PROBLEM TO SOLVE — Put the sentence "The poem is about passion surviving death." from the excerpt on poems about passion after death into Spanish.

GIVEN TEXT —
But after death their wasted days shoot stars
Across the jagged course, the Dragon’s Tail,
And light the chain of chasms where their fall
Sundered a plain. The livid cage-like bars
Wherein they blundered will dissolve like hail
And carrion fate resolve in clarion call.

('Sonnets of the Twelfth House')
it is apparent that key features are unhappiness, those Twelfth House feelings, and passion: the tone is completely undetached, it is frustration which blows up eventually to geological scale – tearing the landscape apart. The poem is about passion surviving death. This matches the luxuriously staged suffering of 1940s melodramas. Another poem about passion after death is ‘Fossil Bird’:

A changing world fell on me as I slept:
Yet, crushed in two dimensions, have I kept
The pattern of my predatory lust
Impregnable against the earth’s slow rust.

STORED ROWS —
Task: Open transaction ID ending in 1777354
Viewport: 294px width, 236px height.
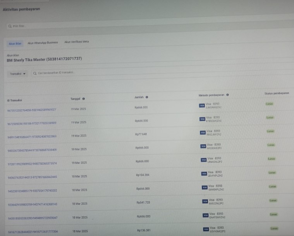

...

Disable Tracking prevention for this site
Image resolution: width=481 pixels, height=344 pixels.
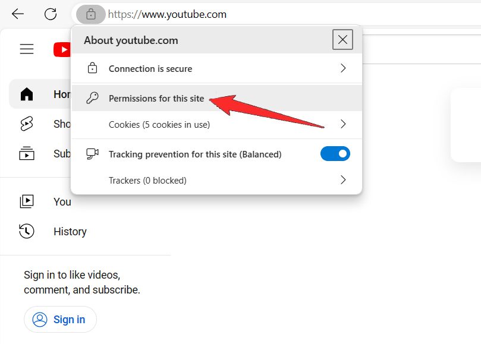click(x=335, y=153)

---

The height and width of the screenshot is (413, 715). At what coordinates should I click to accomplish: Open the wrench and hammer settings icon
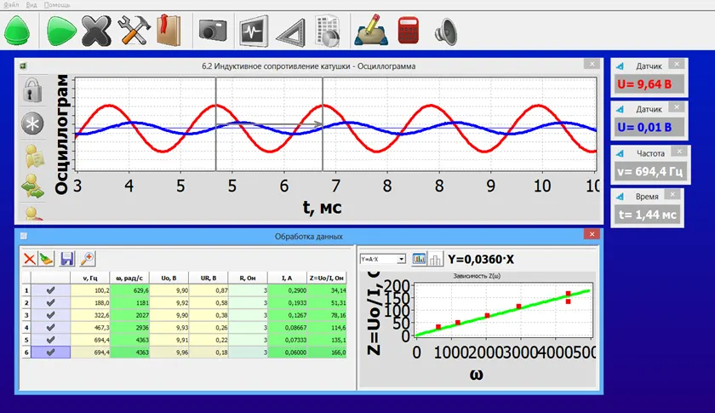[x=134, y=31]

RESPONSE — El poema trata de la pasión que sobrevive a la muerte.